Re: [PATCH] blk-mq: don't queue passthrough request into scheduler

Jens Axboe <axboe@xxxxxxxxx> · Fri, 12 May 2023 09:43:32 -0600

On 5/12/23 9:34?AM, Ming Lei wrote:
> On Fri, May 12, 2023 at 09:25:18AM -0600, Jens Axboe wrote:
>> On 5/12/23 9:19?AM, Ming Lei wrote:
>>> On Fri, May 12, 2023 at 09:08:54AM -0600, Jens Axboe wrote:
>>>> On 5/12/23 9:03?AM, Ming Lei wrote:
>>>>> Passthrough(pt) request shouldn't be queued to scheduler, especially some
>>>>> schedulers(such as bfq) supposes that req->bio is always available and
>>>>> blk-cgroup can be retrieved via bio.
>>>>>
>>>>> Sometimes pt request could be part of error handling, so it is better to always
>>>>> queue it into hctx->dispatch directly.
>>>>>
>>>>> Fix this issue by queuing pt request from plug list to hctx->dispatch
>>>>> directly.
>>>>
>>>> Why not just add the check to the BFQ insertion?
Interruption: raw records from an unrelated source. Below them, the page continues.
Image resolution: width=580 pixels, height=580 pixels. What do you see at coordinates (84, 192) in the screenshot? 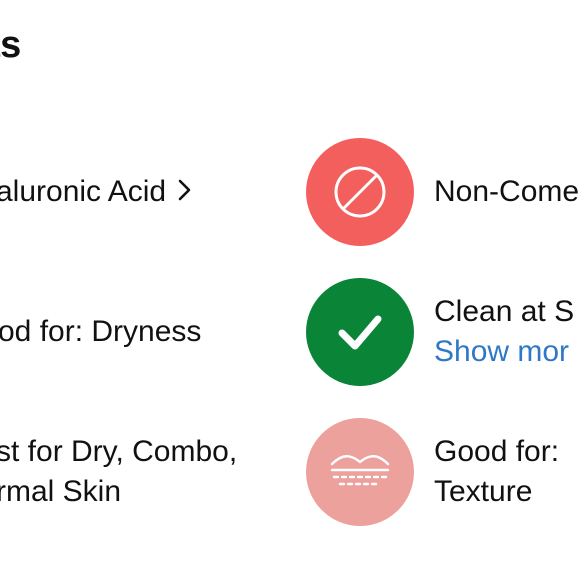
I see `ingredient-link-label: aluronic Acid` at bounding box center [84, 192].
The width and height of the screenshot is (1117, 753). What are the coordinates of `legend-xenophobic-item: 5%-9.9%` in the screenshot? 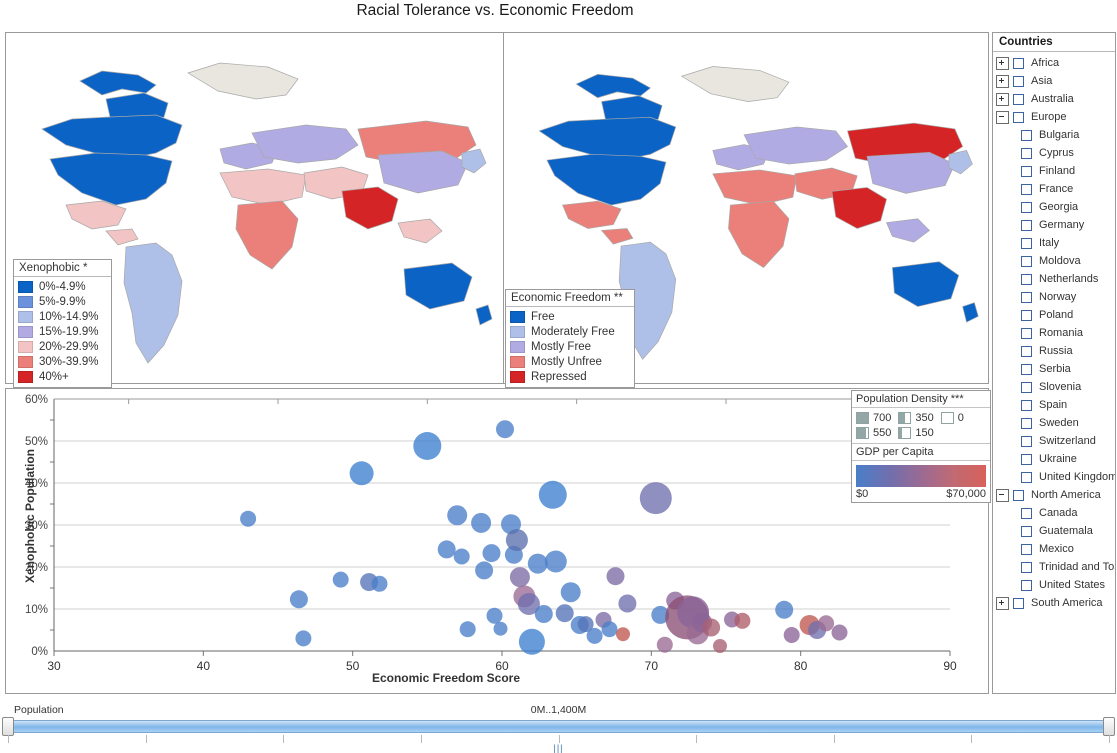 It's located at (62, 302).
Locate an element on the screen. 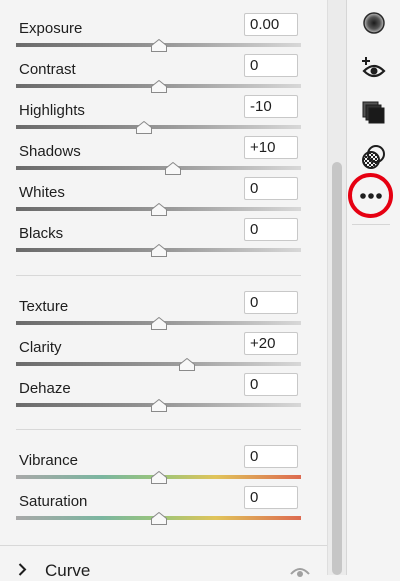 The height and width of the screenshot is (581, 400). scrollbar-thumb is located at coordinates (337, 368).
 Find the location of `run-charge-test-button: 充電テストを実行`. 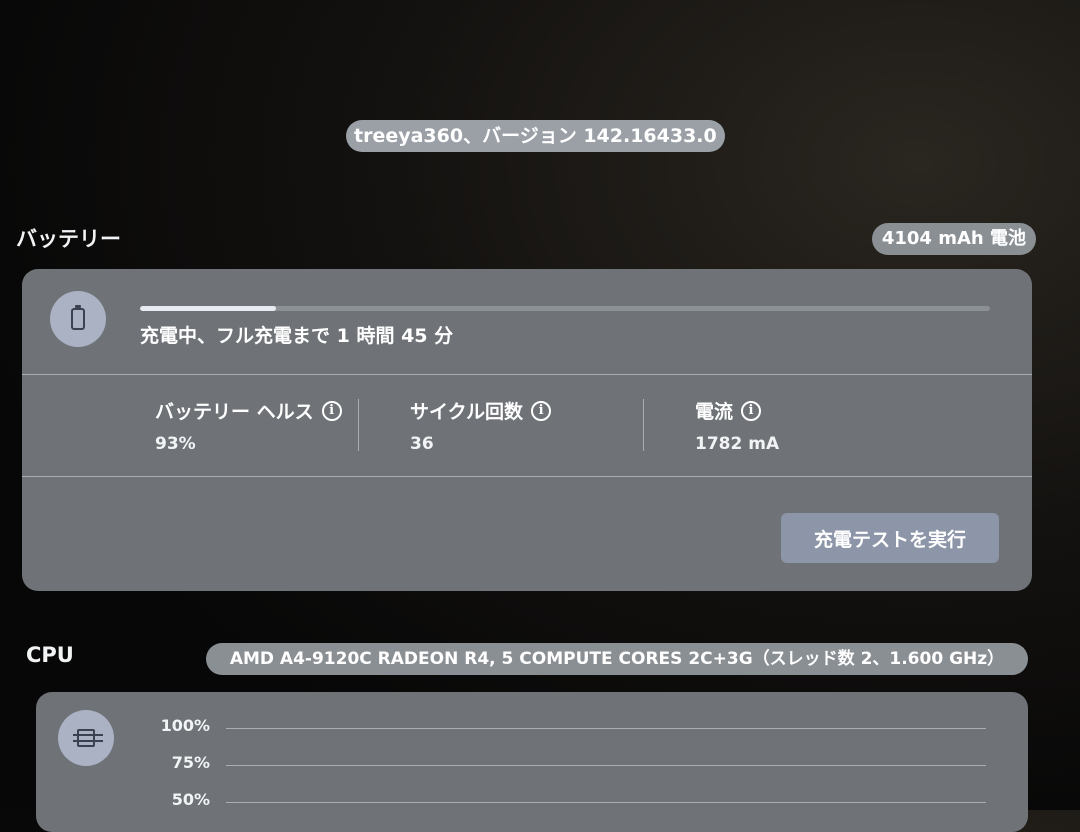

run-charge-test-button: 充電テストを実行 is located at coordinates (890, 538).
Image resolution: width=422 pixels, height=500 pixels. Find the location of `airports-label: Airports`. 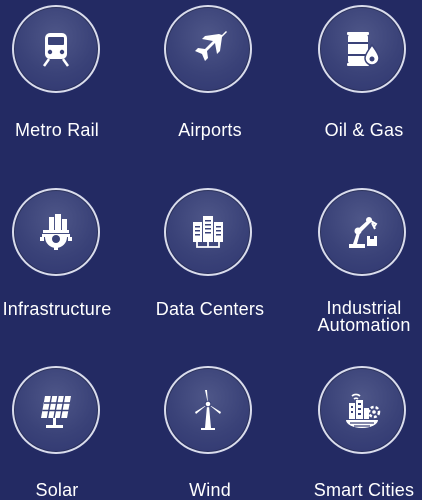

airports-label: Airports is located at coordinates (210, 130).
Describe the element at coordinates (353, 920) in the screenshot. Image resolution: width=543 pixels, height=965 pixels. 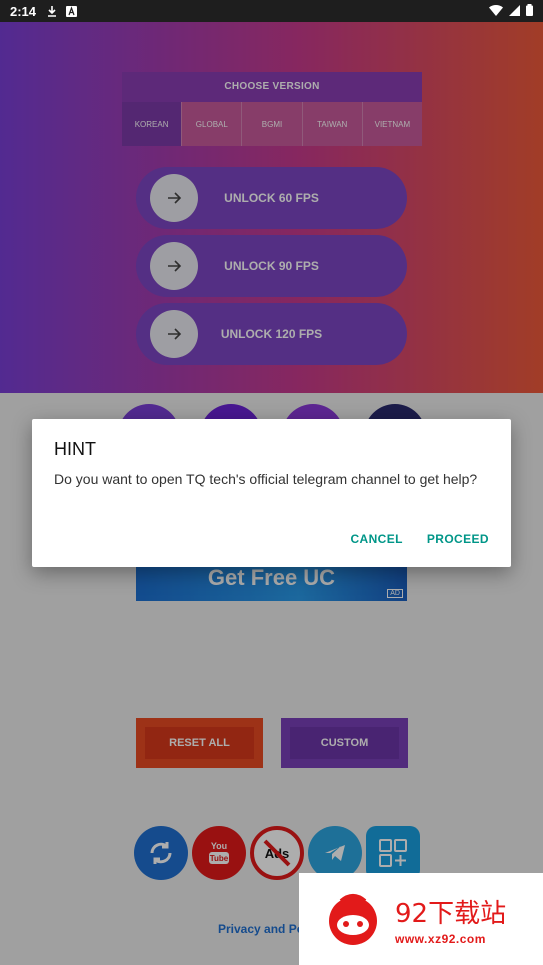
I see `watermark-logo-icon` at that location.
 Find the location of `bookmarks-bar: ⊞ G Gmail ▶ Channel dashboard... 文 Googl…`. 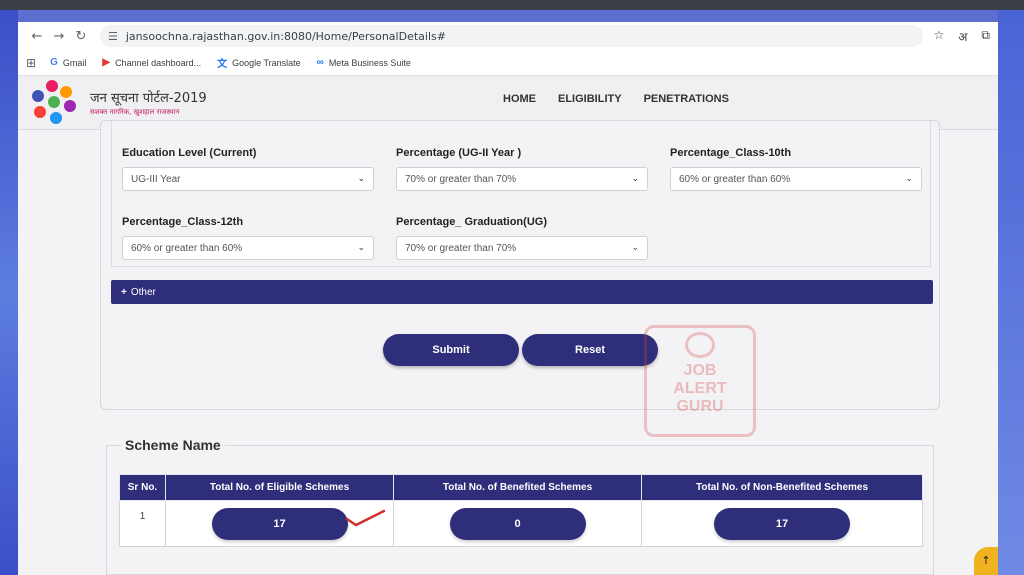

bookmarks-bar: ⊞ G Gmail ▶ Channel dashboard... 文 Googl… is located at coordinates (508, 63).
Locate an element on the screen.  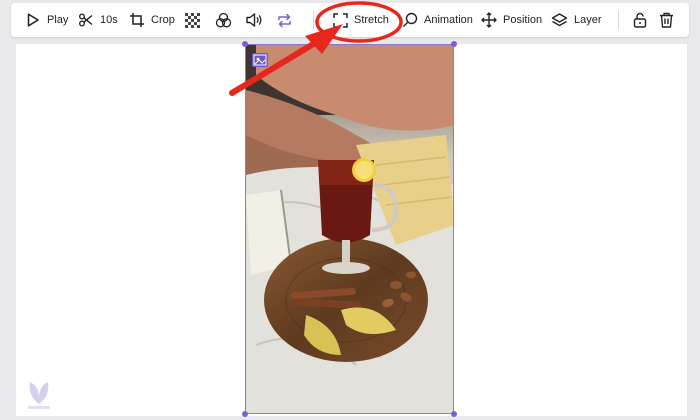
play-button: Play is located at coordinates (46, 20).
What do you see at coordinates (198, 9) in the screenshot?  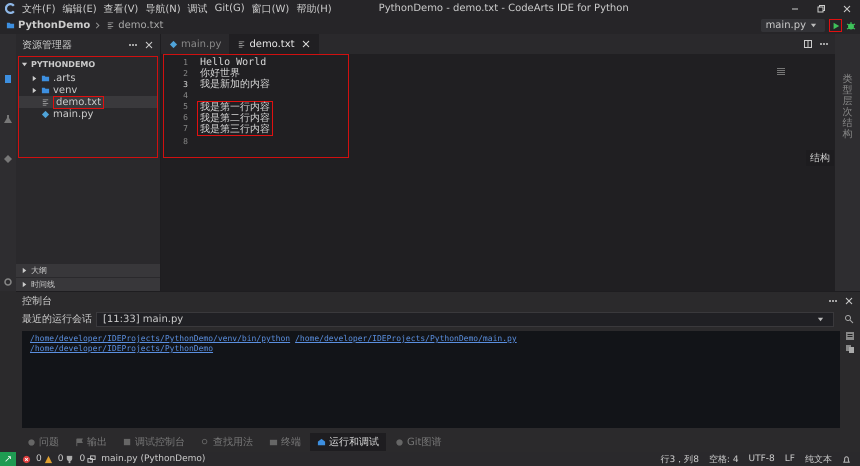 I see `menu-item: 调试` at bounding box center [198, 9].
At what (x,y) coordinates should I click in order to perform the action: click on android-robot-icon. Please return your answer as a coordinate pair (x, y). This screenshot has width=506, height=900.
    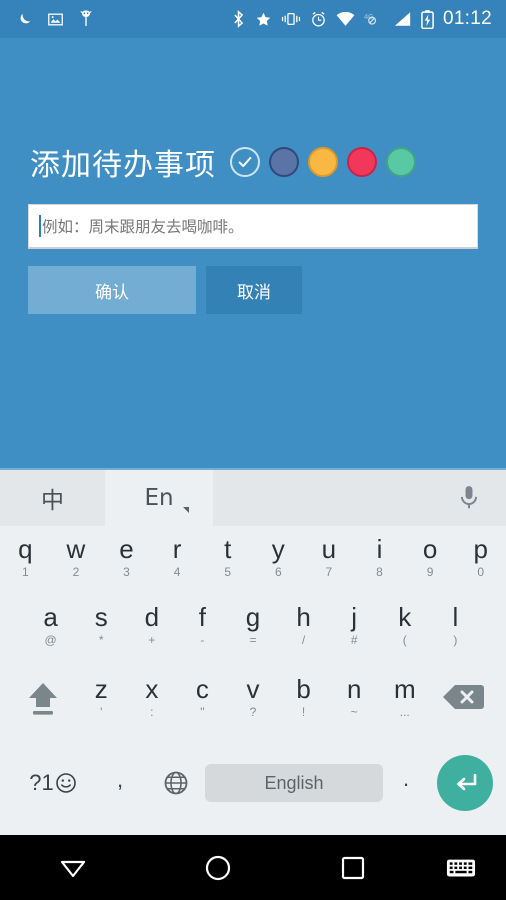
    Looking at the image, I should click on (86, 19).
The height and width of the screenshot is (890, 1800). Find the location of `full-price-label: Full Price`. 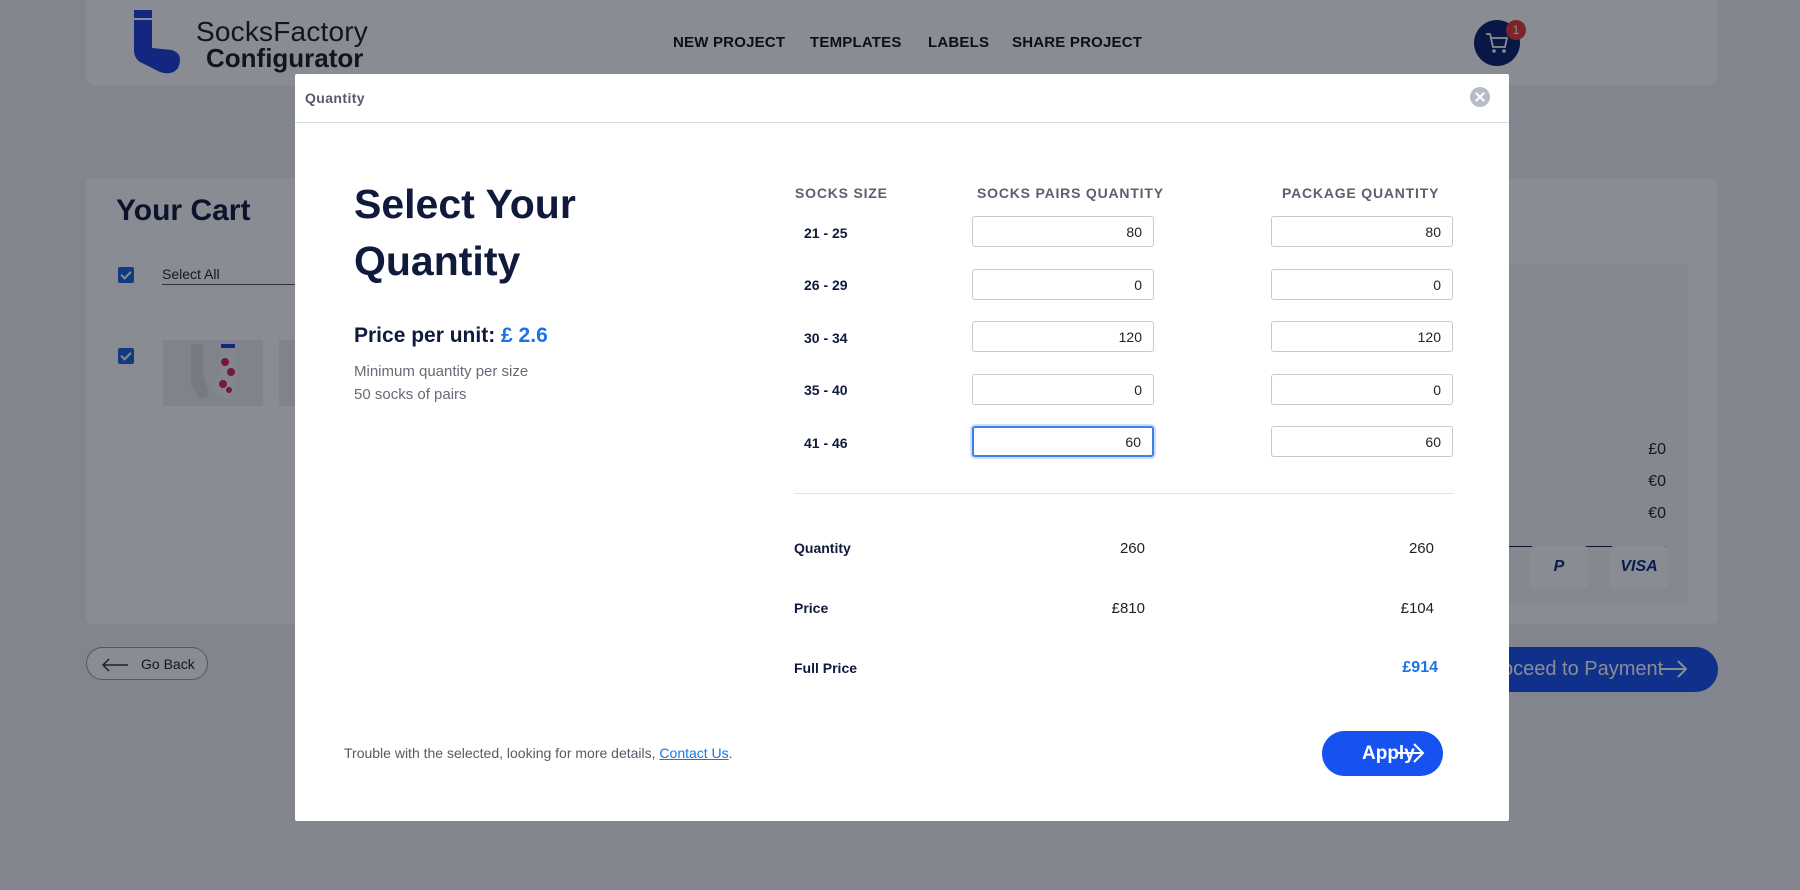

full-price-label: Full Price is located at coordinates (826, 668).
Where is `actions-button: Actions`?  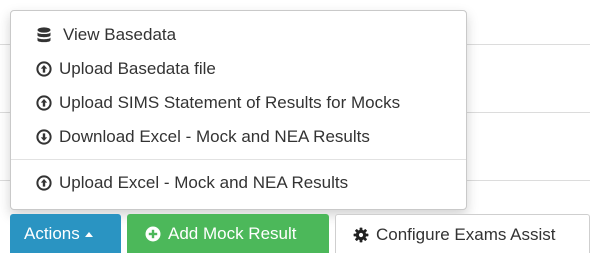
actions-button: Actions is located at coordinates (66, 234).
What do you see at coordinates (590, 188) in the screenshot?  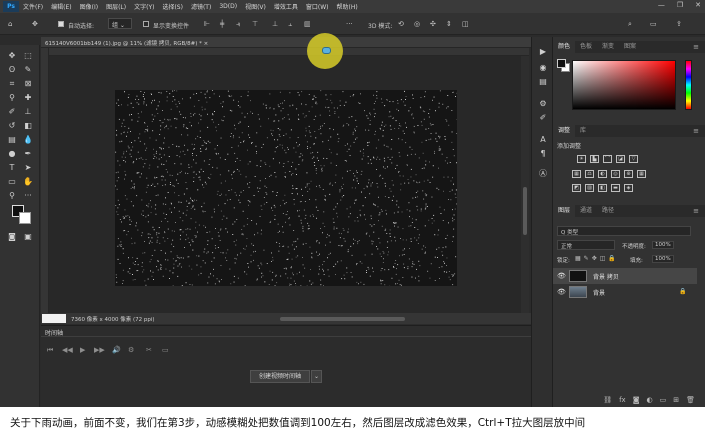 I see `posterize-icon: ▨` at bounding box center [590, 188].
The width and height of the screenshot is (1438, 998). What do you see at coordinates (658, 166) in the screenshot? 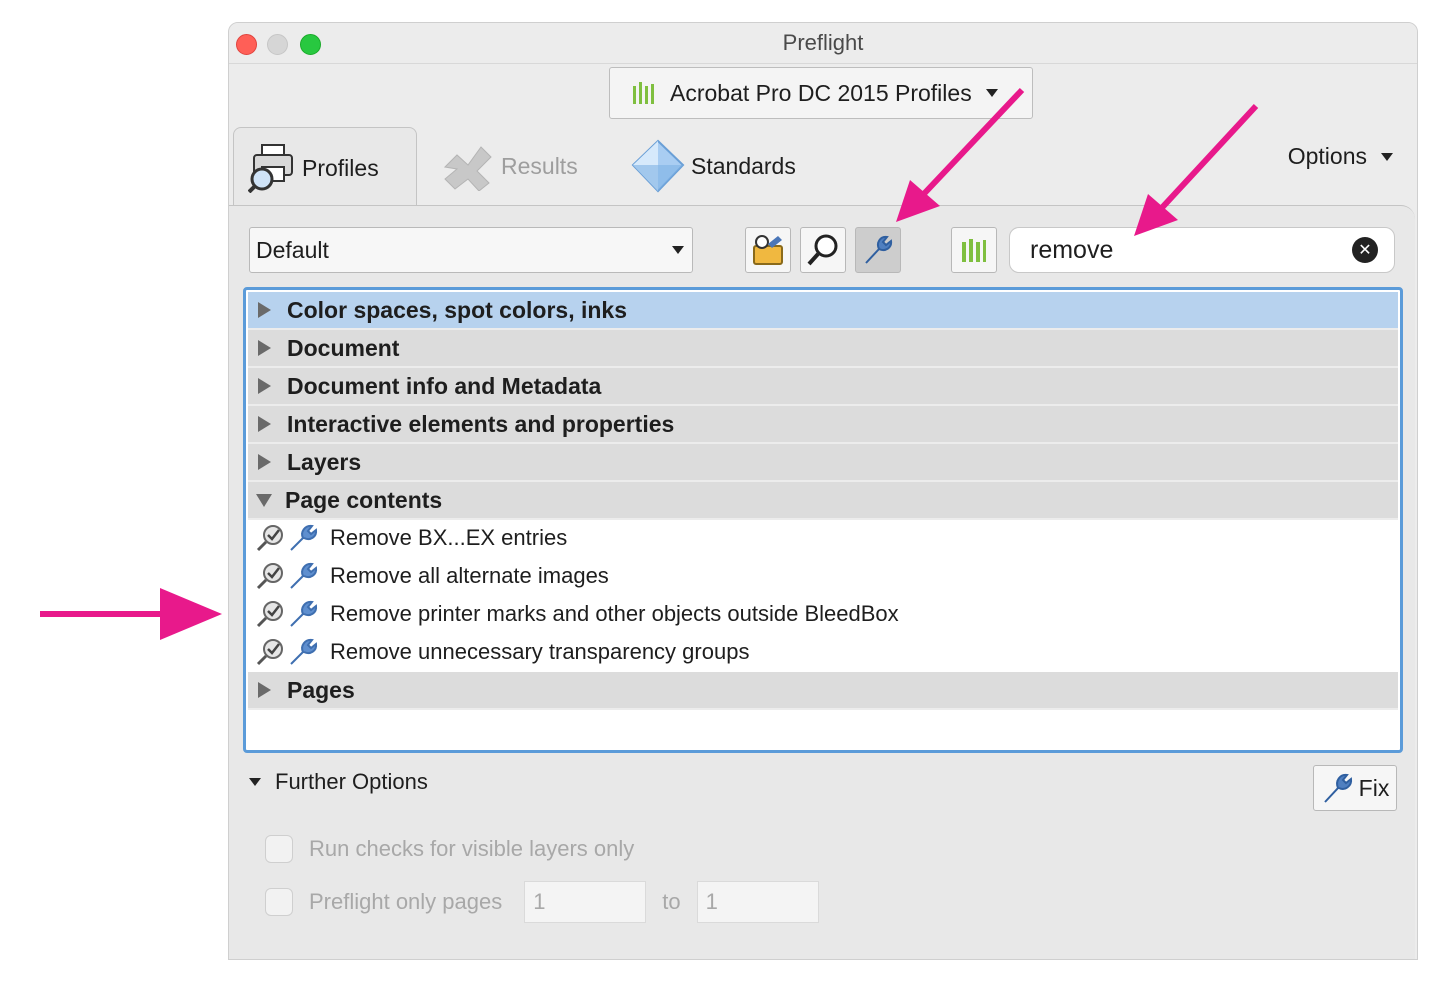
I see `diamond-icon` at bounding box center [658, 166].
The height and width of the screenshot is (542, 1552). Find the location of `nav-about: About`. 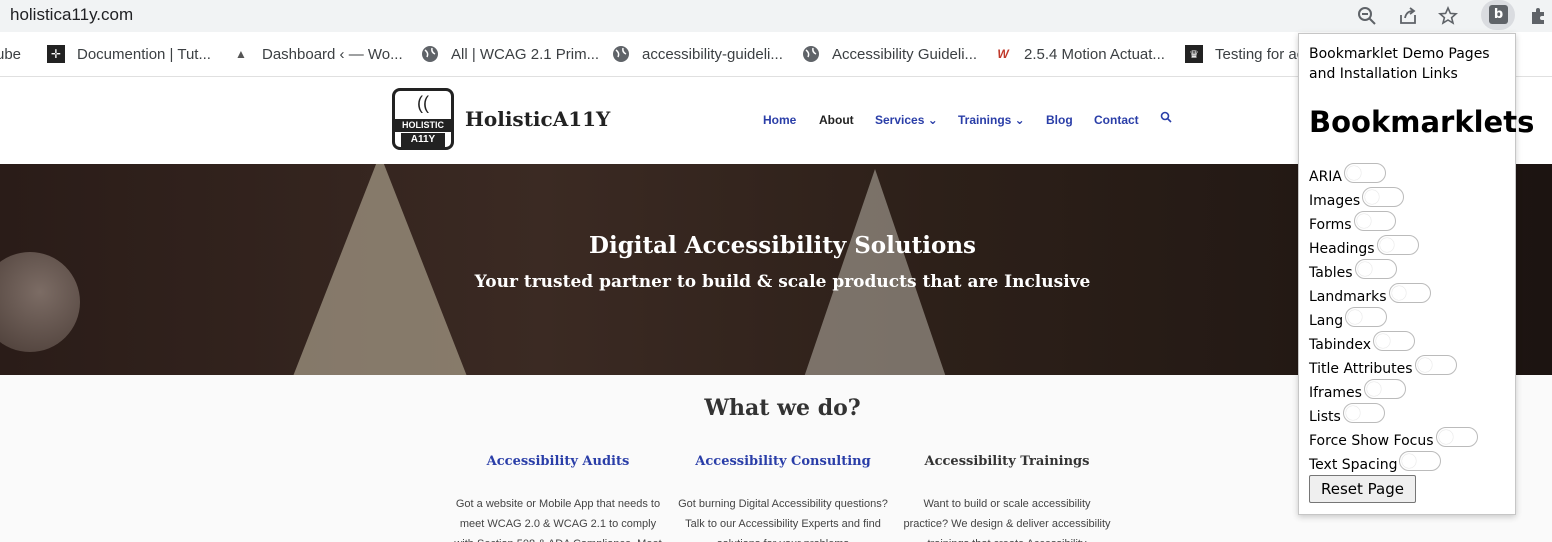

nav-about: About is located at coordinates (836, 120).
That would be a lot
>>>> more trivial and would not be poluting the core with this stuff.
>>>
>>> pt request is supposed to be issued to device directly, and we never
>>> queue it to scheduler before 1c2d2fff6dc0 ("block: wire-up support for
>>> passthrough plugging").
>>>
>>> some pt request might be part of error handling, and adding it to
>>> scheduler could cause io hang.
>>
>> I'm not suggesting adding it to the scheduler, just having the bypass
>> "add to dispatch" in a different spot.
> 
> Originally it is added to dispatch in blk_execute_rq_nowait() for each
> request, but now we support plug for pt request, that is why I add the
> bypass in blk_mq_dispatch_plug_list(), and just grab lock for each batch
> given now blk_execute_rq_nowait() is fast path for nvme uring pt io feature.

We really have two types of passthrough - normal kind of IO, and
potential error recovery etc IO. The former can plug just fine, and I
don't think we should treat it differently. Might make more sense to
just bypass plugging for error handling type of IO, or pt that doesn't
transfer any data to avoid having a NULL bio inserted into the
scheduler.

>> Let me take a look at it... Do we have a reproducer for this issue?
> 
> Guang Wu and Yu Kuai should have, and I didn't succeed in reproducing
> it by setting bfq & io.bfq.weight cgroup in my test VM.

I didn't either, but most likely because all the pt testing I did was
mapped IO. So there would be a bio there.

-- 
Jens Axboe